= Entries supplied =

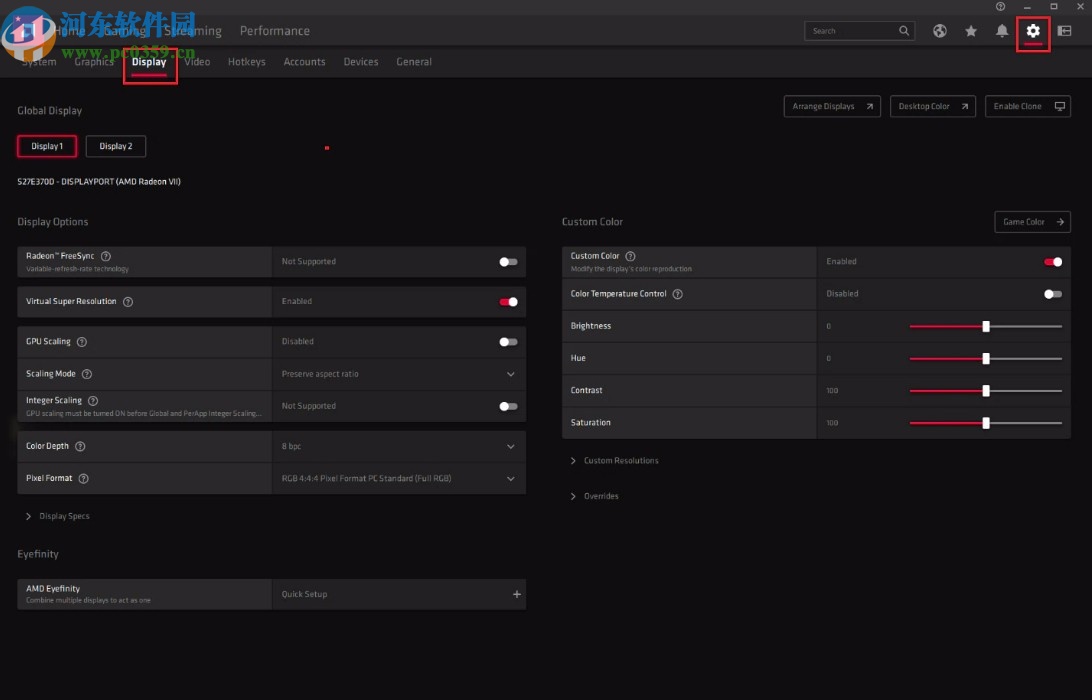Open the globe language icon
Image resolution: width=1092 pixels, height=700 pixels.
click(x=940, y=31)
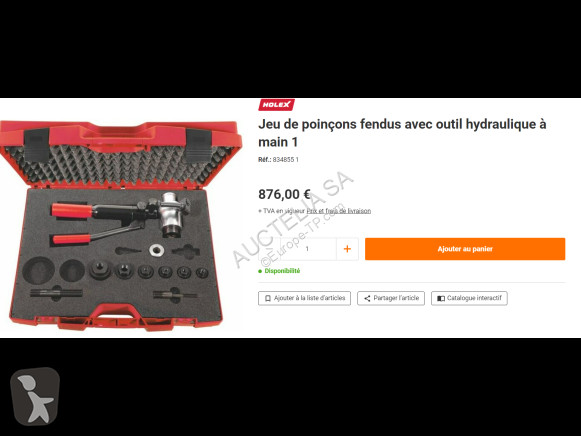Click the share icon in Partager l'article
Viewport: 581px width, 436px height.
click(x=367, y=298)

= Your goal =
Swap "icon" for "button" everywhere in the rows above, change nothing else, and write the rows out again without the pictures.

= Correct result =
Open the globe language button
Image resolution: width=1092 pixels, height=700 pixels.
click(x=940, y=31)
Click the share button in Partager l'article
Viewport: 581px width, 436px height.
click(x=367, y=298)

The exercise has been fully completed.